Action 9 investigates Florida pet lemon law

ORLANDO, Fla. — Several families claim a Petland store sold them ill dogs that needed care, but they claim the company refused to pay their veterinarian bills.

“It's heartbreaking. It's hard. It’s not something you want to come home to,” said an emotional Iliana Colon.

Five weeks after she bought a mini Australian shepherd, Colon can no longer afford vet bills.

Since buying the puppy at Petland in Waterford Lakes, Colon claims the dog has been sick, despite treatment by two different veterinarians.

When she asked the store to cover her vet bills, she said, she was told that Petland wouldn’t do anything about it and that it was her responsibility.

Florida's pet law says if a vet finds a dog unfit for sale within 14 days, the store must refund, exchange or cover vet bills up to the cost of the pet.

Colon’s vet’s diagnosis states the puppy is unfit for sale.

++++++++

Work instruction 1:
Answer these questions using the report on the Florida pet lemon law:
(a) What kind of dog did Iliana Colon buy?
(b) Within how many days must a vet find a dog unfit for sale for the state law to apply?
(c) Which Petland location sold Colon the puppy?
Work instruction 2:
List every remedy that, according to the report on the Florida pet lemon law, a store must provide when a vet finds a dog unfit for sale.

Excerpted data:

++++++++

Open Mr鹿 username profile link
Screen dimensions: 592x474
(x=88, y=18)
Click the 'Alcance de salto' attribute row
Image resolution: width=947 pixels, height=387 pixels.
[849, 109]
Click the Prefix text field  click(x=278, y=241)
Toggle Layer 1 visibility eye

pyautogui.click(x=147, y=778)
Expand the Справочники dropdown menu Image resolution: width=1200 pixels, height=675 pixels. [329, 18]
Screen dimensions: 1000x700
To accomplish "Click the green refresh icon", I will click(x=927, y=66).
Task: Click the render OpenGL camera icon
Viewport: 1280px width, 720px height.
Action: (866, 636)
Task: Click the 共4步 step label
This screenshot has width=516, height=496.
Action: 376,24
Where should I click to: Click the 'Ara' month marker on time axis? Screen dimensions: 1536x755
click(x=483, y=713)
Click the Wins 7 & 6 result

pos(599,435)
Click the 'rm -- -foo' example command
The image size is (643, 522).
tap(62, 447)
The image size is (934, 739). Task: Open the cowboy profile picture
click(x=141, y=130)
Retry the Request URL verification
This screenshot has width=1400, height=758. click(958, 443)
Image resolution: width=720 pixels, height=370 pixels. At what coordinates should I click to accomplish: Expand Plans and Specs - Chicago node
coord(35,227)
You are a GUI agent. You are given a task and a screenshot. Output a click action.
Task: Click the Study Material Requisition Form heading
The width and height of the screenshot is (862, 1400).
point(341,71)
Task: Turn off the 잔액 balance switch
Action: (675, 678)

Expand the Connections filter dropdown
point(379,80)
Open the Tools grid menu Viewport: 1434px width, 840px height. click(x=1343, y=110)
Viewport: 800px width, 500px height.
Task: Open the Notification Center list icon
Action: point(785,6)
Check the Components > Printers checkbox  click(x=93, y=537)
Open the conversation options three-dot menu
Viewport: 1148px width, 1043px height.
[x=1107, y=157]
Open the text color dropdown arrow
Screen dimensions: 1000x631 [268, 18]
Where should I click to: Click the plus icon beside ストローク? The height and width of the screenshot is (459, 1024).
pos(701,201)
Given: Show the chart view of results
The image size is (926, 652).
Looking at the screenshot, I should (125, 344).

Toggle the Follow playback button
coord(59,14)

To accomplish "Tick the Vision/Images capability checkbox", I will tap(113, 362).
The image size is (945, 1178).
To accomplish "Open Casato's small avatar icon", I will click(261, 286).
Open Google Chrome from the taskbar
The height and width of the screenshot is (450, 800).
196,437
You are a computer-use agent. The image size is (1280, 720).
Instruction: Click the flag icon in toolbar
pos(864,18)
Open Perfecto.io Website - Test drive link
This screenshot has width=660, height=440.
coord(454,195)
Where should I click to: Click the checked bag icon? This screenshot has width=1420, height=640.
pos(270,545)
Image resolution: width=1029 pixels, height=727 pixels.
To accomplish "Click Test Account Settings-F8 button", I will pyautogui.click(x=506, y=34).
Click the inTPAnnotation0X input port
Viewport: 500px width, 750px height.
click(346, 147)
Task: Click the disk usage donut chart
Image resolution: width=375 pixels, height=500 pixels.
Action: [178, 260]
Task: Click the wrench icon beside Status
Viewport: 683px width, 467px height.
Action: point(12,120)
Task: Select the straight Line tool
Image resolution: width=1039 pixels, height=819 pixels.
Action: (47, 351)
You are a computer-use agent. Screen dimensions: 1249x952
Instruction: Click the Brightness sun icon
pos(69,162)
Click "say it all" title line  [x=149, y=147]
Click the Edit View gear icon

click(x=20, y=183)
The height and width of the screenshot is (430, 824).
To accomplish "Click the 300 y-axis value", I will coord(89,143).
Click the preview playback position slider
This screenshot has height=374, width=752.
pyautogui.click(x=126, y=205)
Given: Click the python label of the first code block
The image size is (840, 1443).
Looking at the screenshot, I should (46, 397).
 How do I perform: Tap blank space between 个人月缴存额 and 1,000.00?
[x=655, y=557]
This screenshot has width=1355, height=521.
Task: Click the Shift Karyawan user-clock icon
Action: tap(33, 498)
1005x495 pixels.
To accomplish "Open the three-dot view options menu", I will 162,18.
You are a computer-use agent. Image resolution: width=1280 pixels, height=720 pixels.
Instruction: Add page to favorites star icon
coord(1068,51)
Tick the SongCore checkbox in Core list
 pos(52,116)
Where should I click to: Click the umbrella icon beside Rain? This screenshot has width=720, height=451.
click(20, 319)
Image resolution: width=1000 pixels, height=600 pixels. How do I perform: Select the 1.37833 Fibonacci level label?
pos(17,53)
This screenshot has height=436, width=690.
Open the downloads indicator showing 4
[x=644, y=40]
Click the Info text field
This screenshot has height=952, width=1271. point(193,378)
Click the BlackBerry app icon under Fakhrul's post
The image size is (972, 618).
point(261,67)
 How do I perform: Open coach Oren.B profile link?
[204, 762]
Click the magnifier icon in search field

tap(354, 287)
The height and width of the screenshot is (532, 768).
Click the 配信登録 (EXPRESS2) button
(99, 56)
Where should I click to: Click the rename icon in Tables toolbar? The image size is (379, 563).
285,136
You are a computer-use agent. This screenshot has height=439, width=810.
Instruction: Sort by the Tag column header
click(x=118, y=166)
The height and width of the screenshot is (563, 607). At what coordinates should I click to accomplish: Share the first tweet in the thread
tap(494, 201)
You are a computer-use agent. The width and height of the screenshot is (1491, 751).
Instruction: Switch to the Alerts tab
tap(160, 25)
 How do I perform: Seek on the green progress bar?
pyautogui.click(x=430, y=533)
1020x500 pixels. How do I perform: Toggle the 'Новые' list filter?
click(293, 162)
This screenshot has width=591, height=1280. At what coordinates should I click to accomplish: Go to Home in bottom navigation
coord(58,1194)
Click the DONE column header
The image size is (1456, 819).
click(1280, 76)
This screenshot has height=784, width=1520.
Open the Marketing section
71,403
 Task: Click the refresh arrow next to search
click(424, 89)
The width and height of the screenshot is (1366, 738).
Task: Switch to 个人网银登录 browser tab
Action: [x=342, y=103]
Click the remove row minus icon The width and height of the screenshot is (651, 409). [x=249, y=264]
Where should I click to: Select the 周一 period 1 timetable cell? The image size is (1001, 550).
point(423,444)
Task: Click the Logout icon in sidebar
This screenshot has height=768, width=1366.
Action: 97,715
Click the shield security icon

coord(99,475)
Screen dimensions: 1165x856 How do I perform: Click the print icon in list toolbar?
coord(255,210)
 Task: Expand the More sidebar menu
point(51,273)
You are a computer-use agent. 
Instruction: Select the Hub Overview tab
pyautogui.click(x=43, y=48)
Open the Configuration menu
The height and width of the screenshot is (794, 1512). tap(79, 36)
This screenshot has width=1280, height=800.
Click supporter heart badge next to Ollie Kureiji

++++++++

Task result 1:
(a) A mini Australian shepherd.
(b) Within 14 days.
(c) The Petland in Waterford Lakes.

Task result 2:
- A refund
- An exchange
- Coverage of vet bills, up to the cost of the pet